#### Task input

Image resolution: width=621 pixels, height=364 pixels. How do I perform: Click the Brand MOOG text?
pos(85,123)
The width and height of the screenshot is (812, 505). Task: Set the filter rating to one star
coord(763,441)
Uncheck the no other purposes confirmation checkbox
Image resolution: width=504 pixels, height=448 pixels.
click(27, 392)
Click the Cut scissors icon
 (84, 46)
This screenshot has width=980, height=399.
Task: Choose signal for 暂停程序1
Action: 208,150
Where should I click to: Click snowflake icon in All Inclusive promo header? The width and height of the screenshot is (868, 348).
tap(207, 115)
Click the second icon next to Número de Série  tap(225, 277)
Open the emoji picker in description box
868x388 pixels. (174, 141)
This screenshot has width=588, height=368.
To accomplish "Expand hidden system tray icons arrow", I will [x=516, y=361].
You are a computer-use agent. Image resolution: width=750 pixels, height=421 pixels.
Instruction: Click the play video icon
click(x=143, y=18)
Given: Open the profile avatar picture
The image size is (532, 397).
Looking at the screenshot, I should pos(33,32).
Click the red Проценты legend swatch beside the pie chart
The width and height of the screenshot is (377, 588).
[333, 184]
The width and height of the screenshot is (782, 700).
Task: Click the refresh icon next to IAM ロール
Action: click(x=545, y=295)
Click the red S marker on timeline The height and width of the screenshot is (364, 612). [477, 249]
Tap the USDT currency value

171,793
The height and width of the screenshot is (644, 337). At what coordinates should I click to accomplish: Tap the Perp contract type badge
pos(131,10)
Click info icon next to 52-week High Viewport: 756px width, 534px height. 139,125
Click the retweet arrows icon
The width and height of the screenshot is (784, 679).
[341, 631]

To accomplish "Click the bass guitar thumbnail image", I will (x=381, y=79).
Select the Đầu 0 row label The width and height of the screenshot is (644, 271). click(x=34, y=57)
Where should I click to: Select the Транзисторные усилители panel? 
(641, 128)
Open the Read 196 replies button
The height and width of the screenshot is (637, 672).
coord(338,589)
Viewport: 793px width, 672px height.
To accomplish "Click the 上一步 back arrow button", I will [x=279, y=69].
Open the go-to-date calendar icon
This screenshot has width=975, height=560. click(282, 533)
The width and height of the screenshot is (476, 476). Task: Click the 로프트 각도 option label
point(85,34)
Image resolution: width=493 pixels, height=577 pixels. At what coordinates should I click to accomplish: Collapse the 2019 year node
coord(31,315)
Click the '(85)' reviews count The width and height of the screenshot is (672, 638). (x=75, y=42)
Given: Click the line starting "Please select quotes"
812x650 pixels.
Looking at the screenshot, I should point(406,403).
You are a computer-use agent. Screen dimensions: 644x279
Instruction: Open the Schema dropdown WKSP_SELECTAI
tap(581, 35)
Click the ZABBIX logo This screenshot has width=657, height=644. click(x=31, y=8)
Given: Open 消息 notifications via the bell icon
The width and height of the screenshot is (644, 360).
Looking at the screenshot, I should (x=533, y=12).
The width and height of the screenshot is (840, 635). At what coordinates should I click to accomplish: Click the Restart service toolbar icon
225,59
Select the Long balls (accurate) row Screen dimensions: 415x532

########

What you have to do
Take every line from the records that holds "computer" and copy it down.

Solution for this task
You are a computer-use agent. Image resolution: width=750 pixels, height=421 pixels.
You are a computer-use agent. Screen dimensions: 644x279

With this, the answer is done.